What I had experienced that perfect morning was a once-a-year occurrence. If something happens 1 day in 365, it has a .27% chance of happening on any given day of that year. This is almost exactly where the third standard deviation falls.
I was comparing each day not to the mean, but to an event way out on the edge of the bell curve. This blew up in my face as my commute reverted to the mean, and became disastrous on mornings when my commute time fell on the other side of the curve, as probability says it must. (This would be things like train delays, forgetting my wallet, and one morning, a horrendous urban dust storm.)
The brain gives disproportionate weight to rare events. Statistically unlikely days lodge themselves in memory. Years later, I can’t recall almost any of my Tokyo commutes, but I clearly remember that one impossibly fast morning, as well as that one wild dust storm.
If you examine your own thinking, you’ll probably find that you’re unconsciously comparing everyday experiences to moments that existed far out on the edge of your personal bell curve.
You might feel fine today, but not as good as that one afternoon watching the sun set over the hills of Tuscany on your honeymoon.
You might have a solid workout, but it doesn’t compare to the one day when everything clicked and you felt invincible.
You might be eating well this month, but not as perfectly as during that first hyper-disciplined training phase when you tracked every gram and never cheated.
What gets forgotten are all the random variables that made those peak experiences possible. A great workout depends on sleep, nutrition, stress, hormones, mood, and even the music you happened to be listening to. Reproducing all of that consistently is unrealistic, yet we still judge ourselves harshly when we fall short of a statistical anomaly.
Spending too much mental energy comparing present reality to experiences beyond the third standard deviation sets you up for stress and dissatisfaction. When you measure your life against your most extreme outliers, the present will always feel lacking.
In fitness, this mistake shows up constantly. People compare themselves to past versions that no longer represent their current median. Former athletes attempt workouts that would have been challenging even at their peak and end up injured. People eat well for weeks, step on the scale, and expect to see the number they weighed decades ago. Even genuine progress feels like failure when the comparison point is an outlier.
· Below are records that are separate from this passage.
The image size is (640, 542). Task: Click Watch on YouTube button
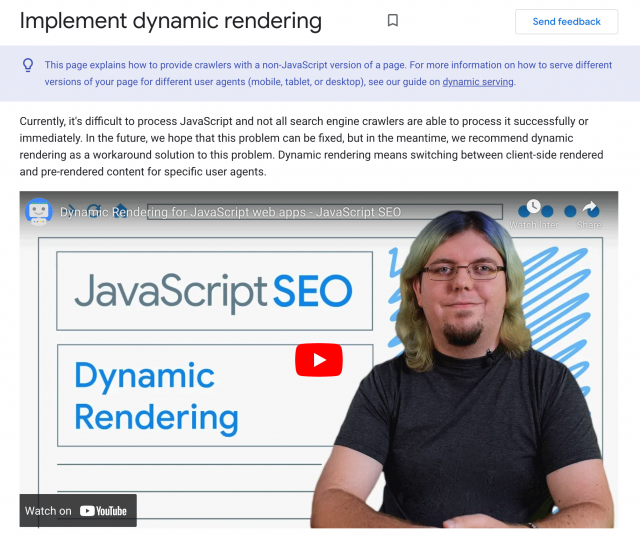pyautogui.click(x=77, y=510)
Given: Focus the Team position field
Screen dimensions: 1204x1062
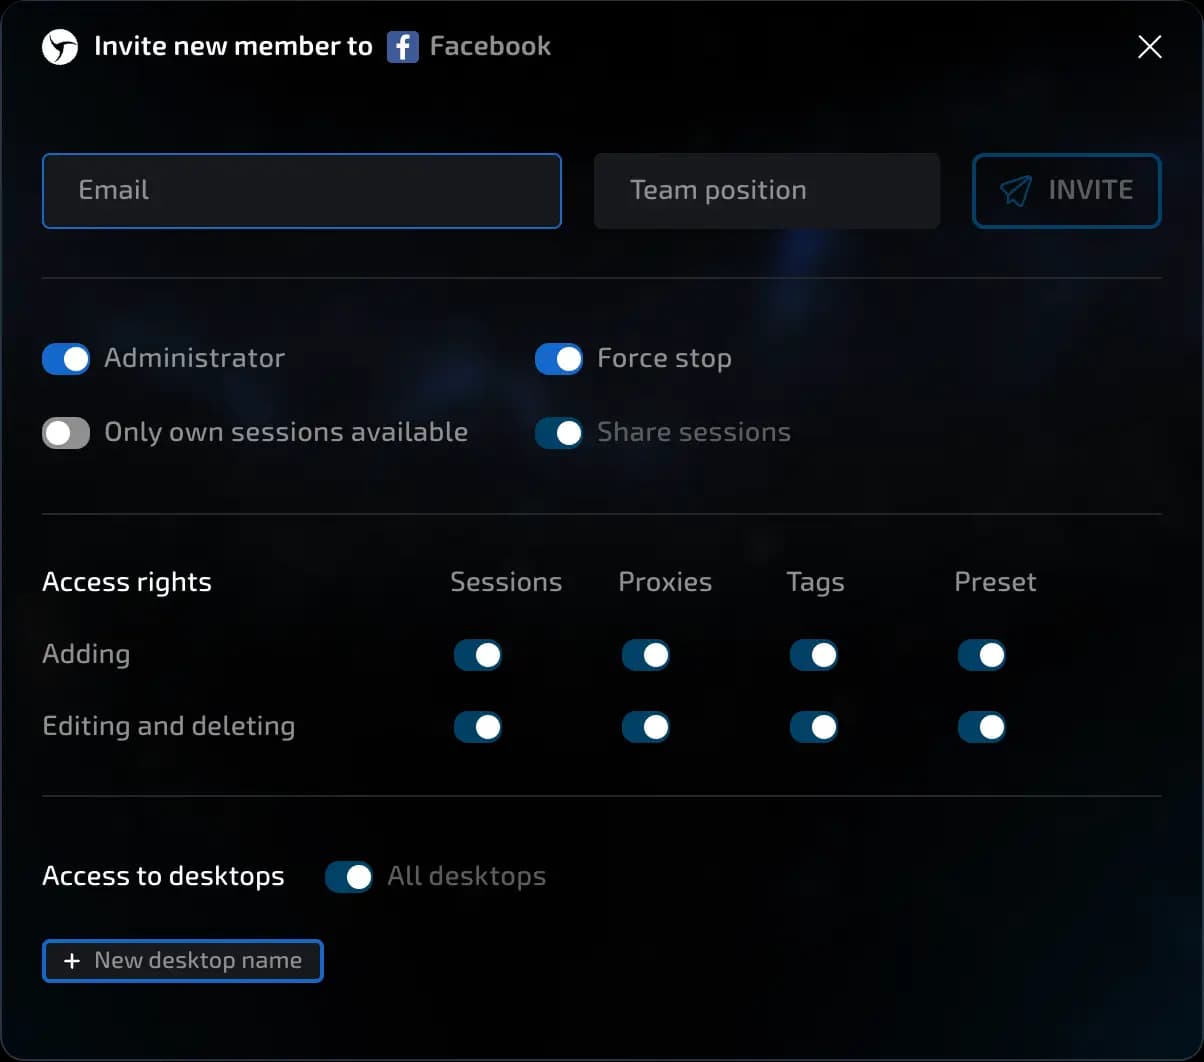Looking at the screenshot, I should [766, 191].
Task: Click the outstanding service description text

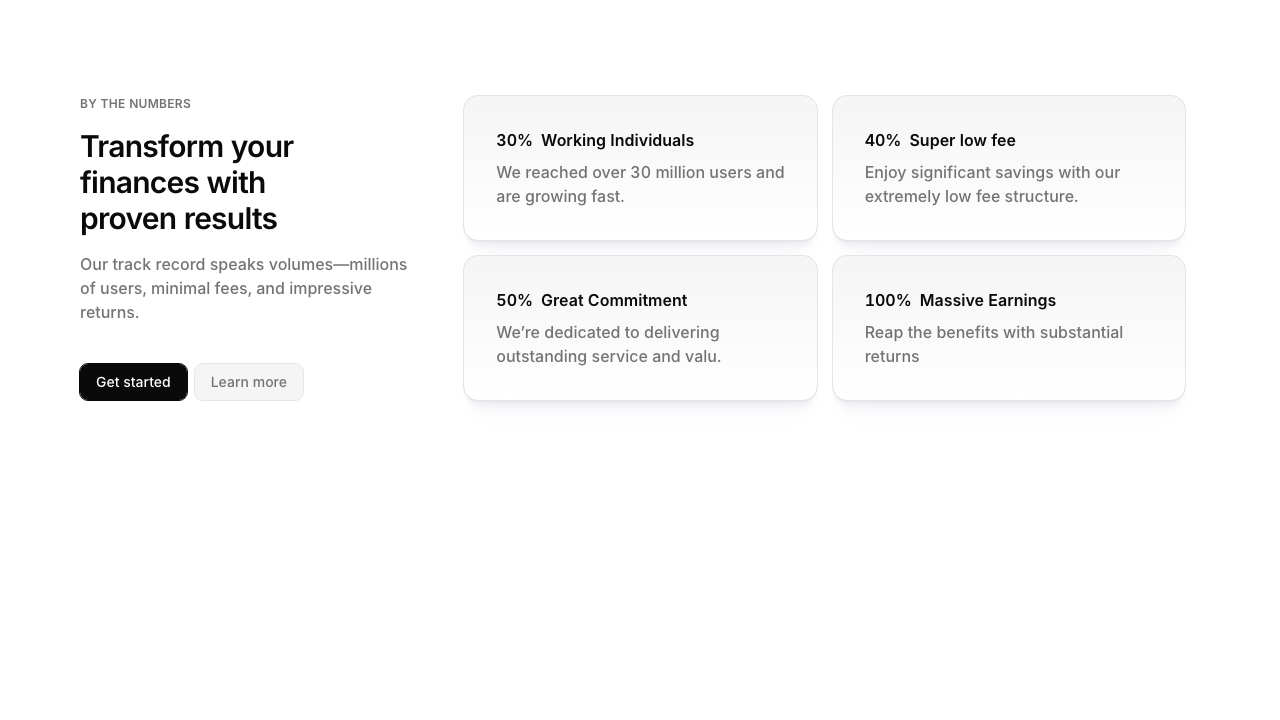Action: pos(608,345)
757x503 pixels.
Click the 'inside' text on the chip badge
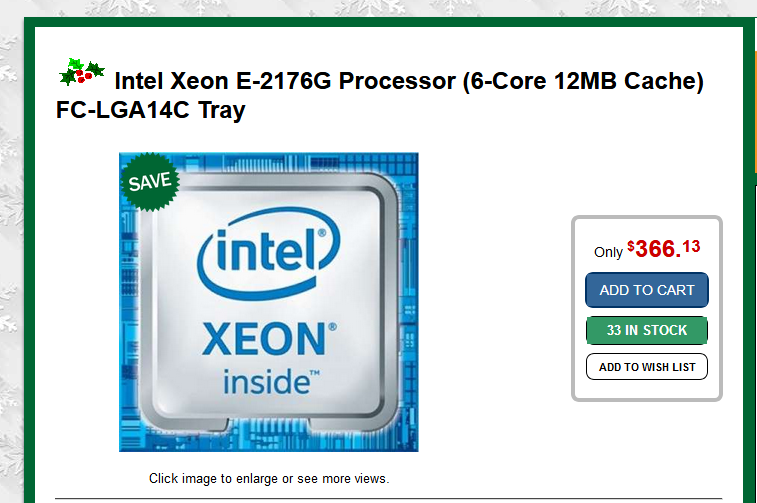click(271, 382)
Bodies change. Environments change. That mythically low weight or perfect training cycle was the result of many factors that no longer exist. Sometimes it was something flukey like a faulty scale. Outliers are terrible benchmarks!
A better approach is to treat third standard deviation experiences for what they are—rare. Enjoy them when they happen, but don’t chase them.
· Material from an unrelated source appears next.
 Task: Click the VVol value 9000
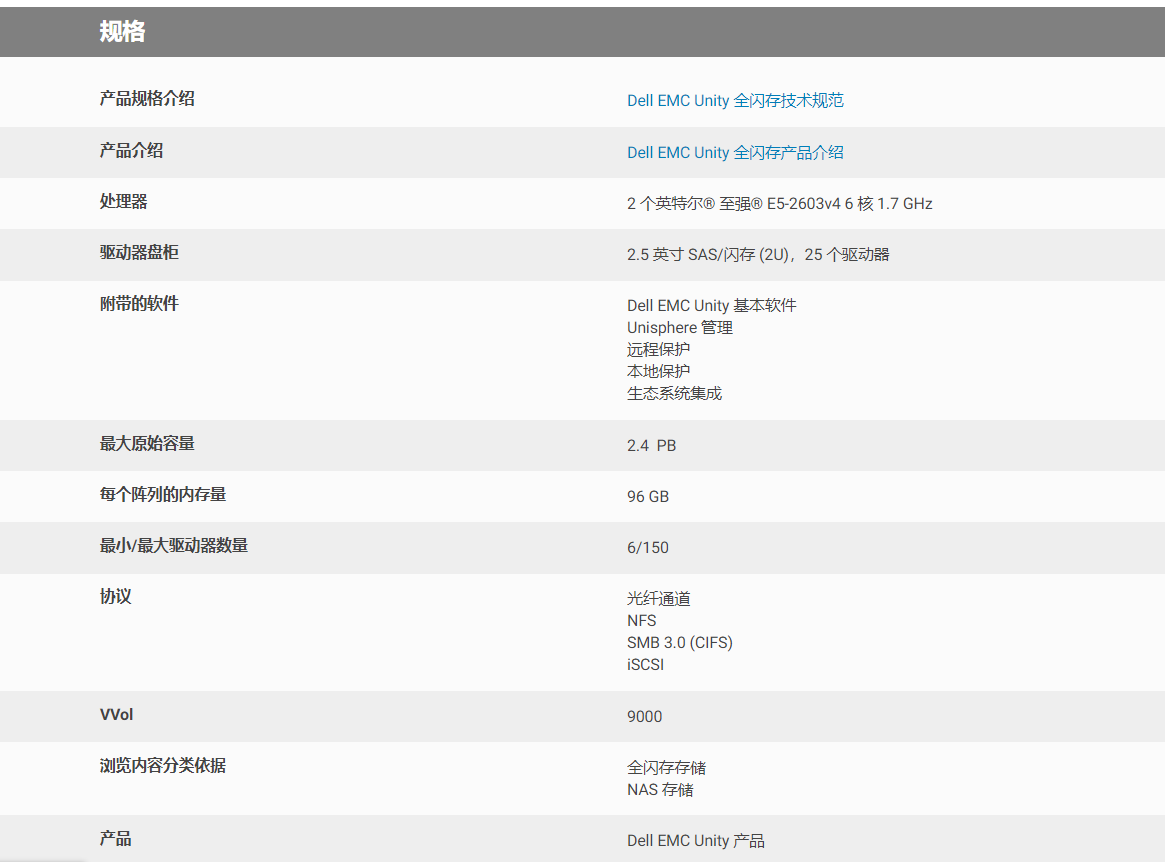click(644, 717)
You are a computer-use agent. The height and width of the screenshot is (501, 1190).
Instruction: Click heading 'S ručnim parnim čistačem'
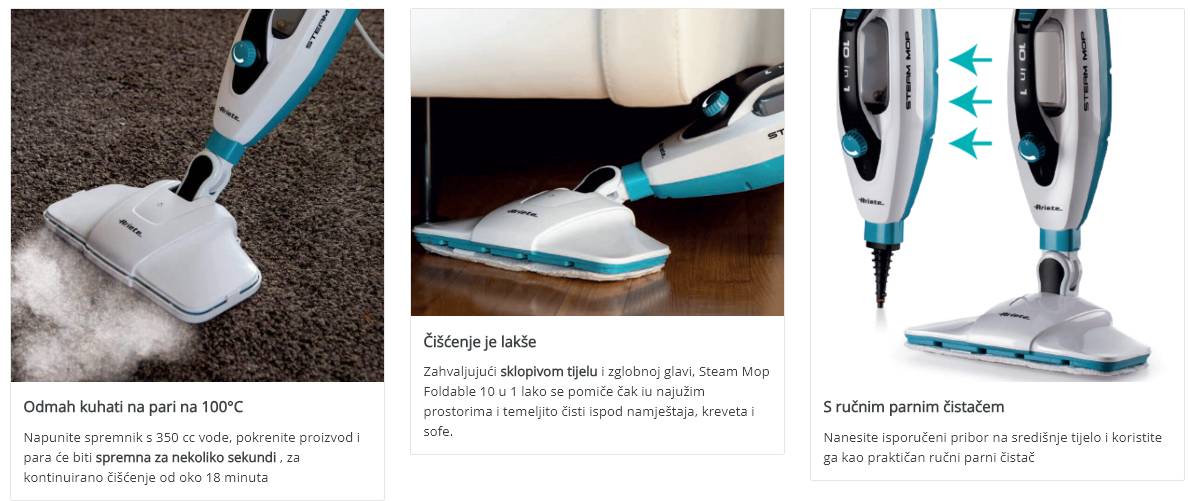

Real progress lives much closer to the center of the curve.
You don’t need a flawless workout every day. You don’t need perfect nutrition. Aim to be modestly better than your current average and middle ground. Think of it as nudging your first standard deviation to the right, not recreating lightning in a bottle.
Some days will be better than that. Some will be worse. Over time, consistent small improvements pull the entire curve in the positive direction. What was once slightly above average becomes your new normal.
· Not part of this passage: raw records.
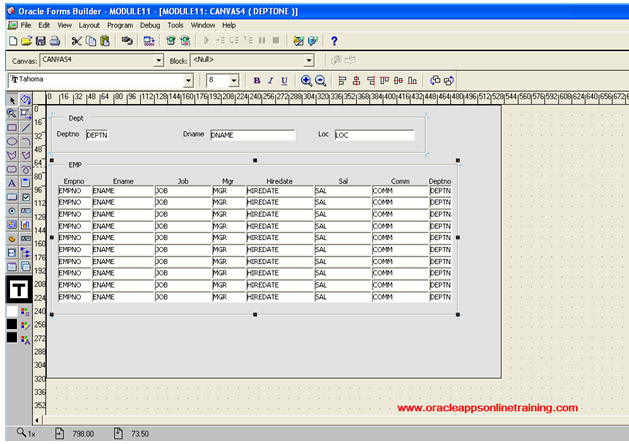Click the Dept frame label
The image size is (629, 444).
pos(75,118)
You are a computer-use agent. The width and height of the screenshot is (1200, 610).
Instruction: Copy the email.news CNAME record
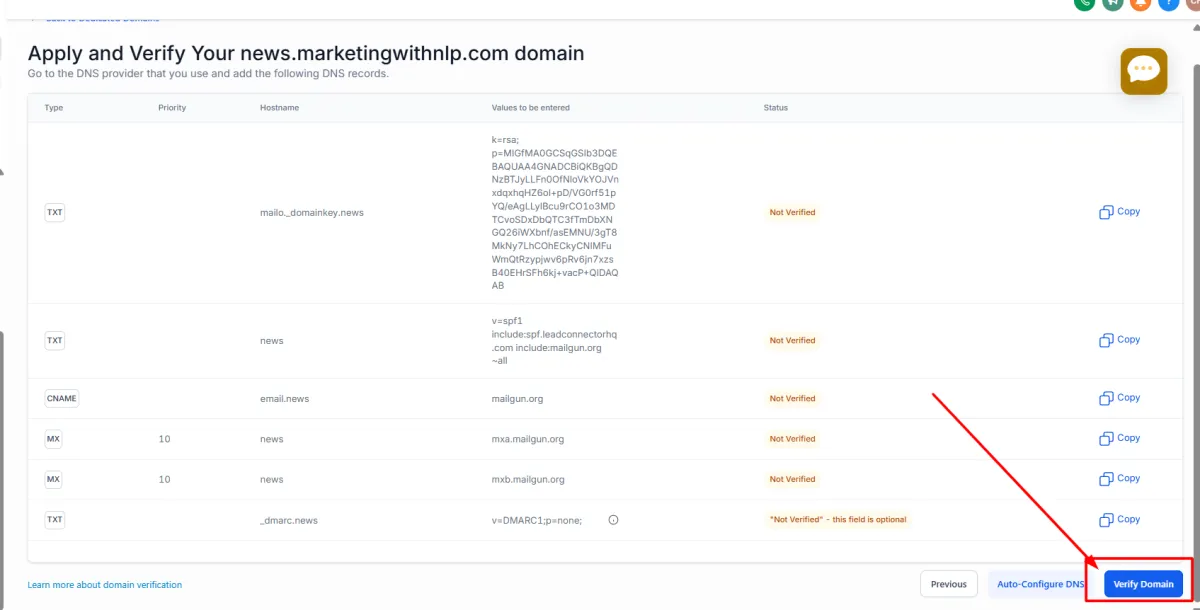1119,398
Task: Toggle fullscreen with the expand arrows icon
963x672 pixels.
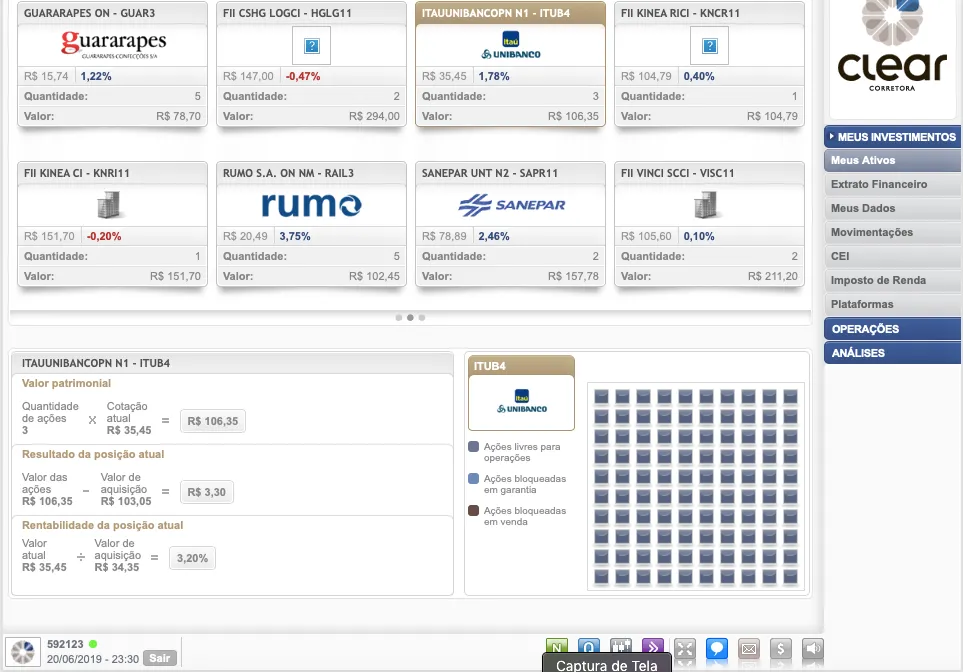Action: (x=684, y=649)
From there, you repeat the process.
When your efforts land on the low side of the curve, don’t spiral. Bad days are statistically guaranteed. Take them as part of the distribution and keep going. The curve will swing back.
To sum it up:
Cherish rare peak experiences when they appear, but don’t center your life around them. They’re unicorns, appearing when you least expect them. Treat them as such.
Real change happens slowly, without fanfare, at the first standard deviation. Make it your home base for daily effort and watch the results roll in!